→ **What you should do**:
Could you revise the records from the line containing "Locate an element" through the end, changing "Image resolution" to "Screen size" and leaving everything else unchanged? Omit the pictures from your answer.

→ **Excerpted records**:
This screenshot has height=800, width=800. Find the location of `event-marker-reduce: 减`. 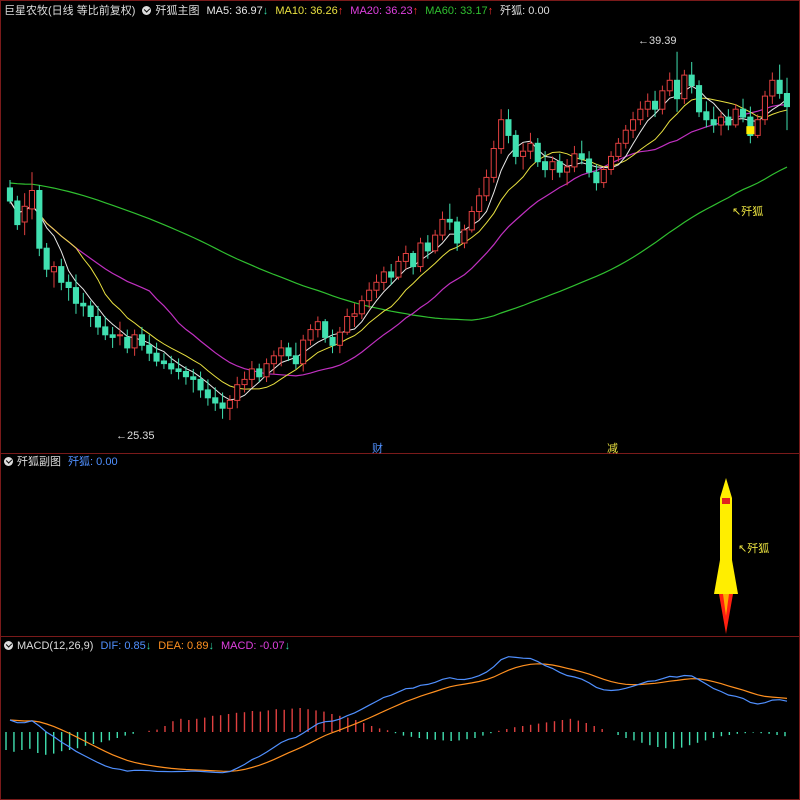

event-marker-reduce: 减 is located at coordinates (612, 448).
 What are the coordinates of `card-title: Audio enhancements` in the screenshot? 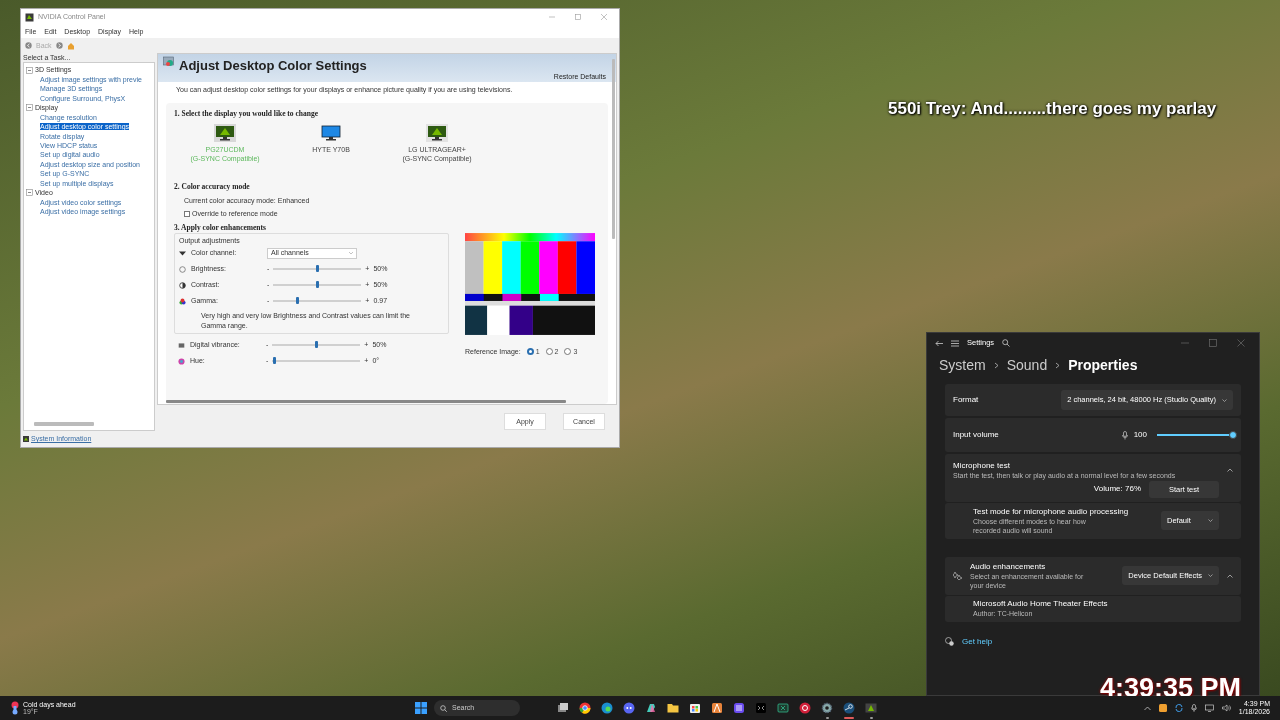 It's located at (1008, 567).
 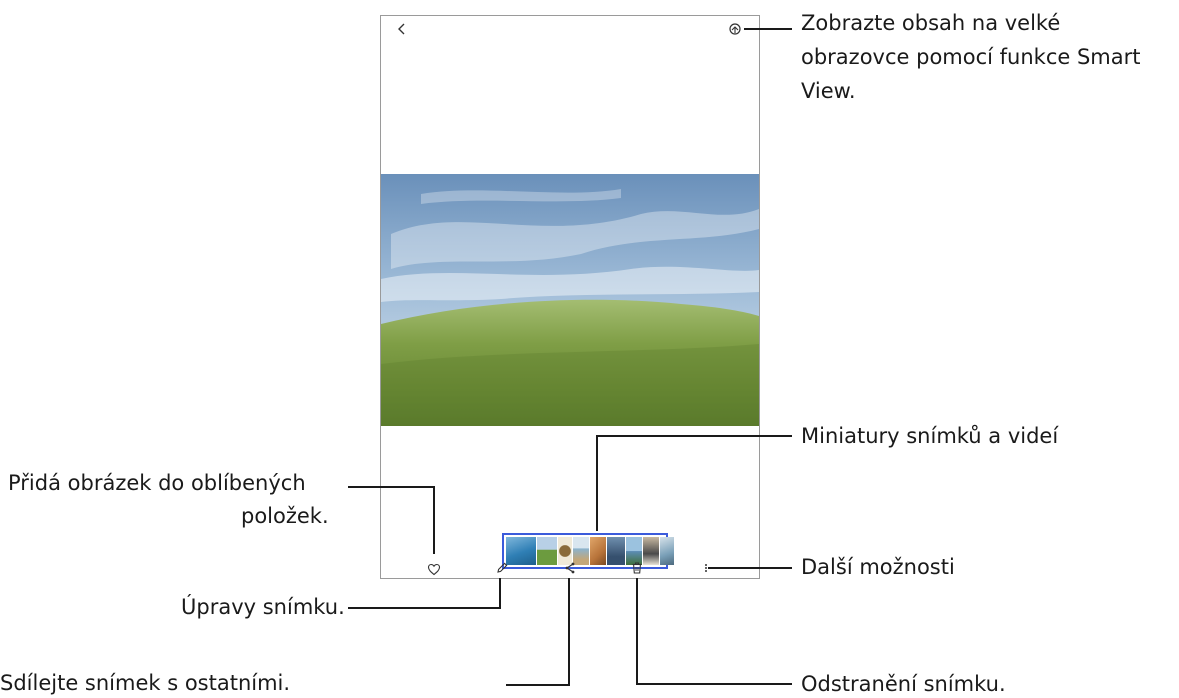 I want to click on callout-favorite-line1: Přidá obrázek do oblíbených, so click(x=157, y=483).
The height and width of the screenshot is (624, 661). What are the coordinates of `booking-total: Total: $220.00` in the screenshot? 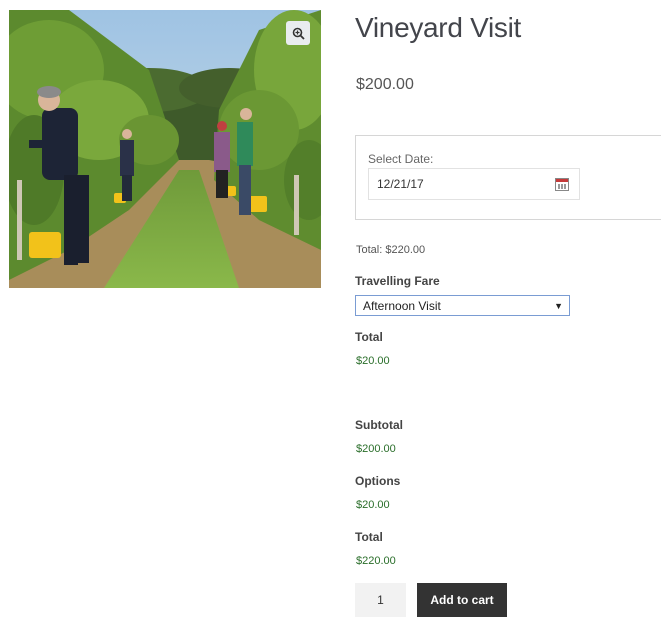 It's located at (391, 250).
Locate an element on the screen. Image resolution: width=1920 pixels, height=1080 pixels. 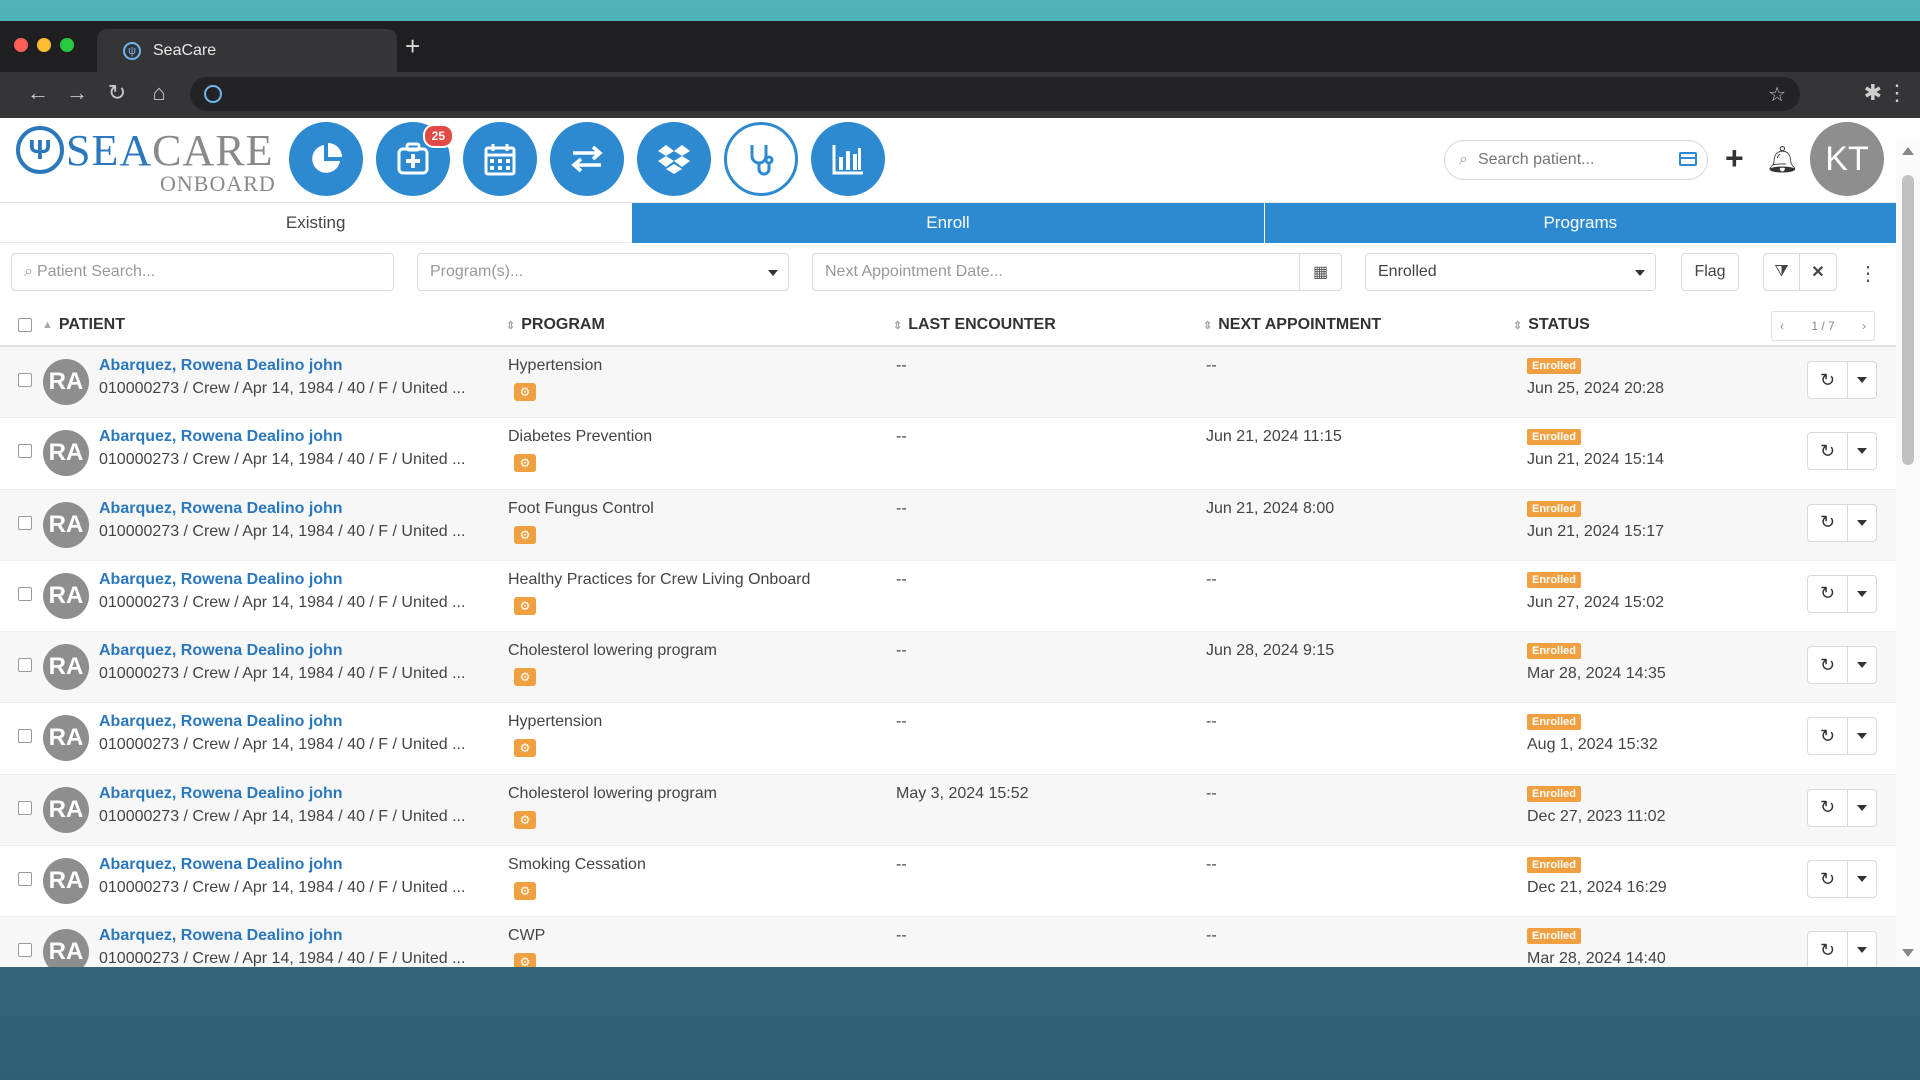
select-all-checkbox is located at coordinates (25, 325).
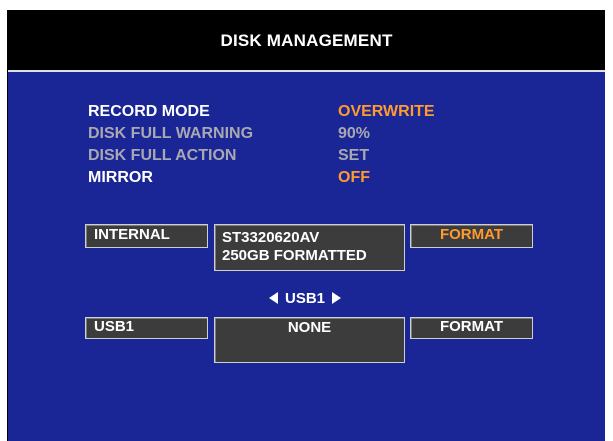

→ **Worked solution**:
Locate an element on the screen. Screen size: width=1920 pixels, height=1080 pixels. 
select-all-checkbox is located at coordinates (25, 325).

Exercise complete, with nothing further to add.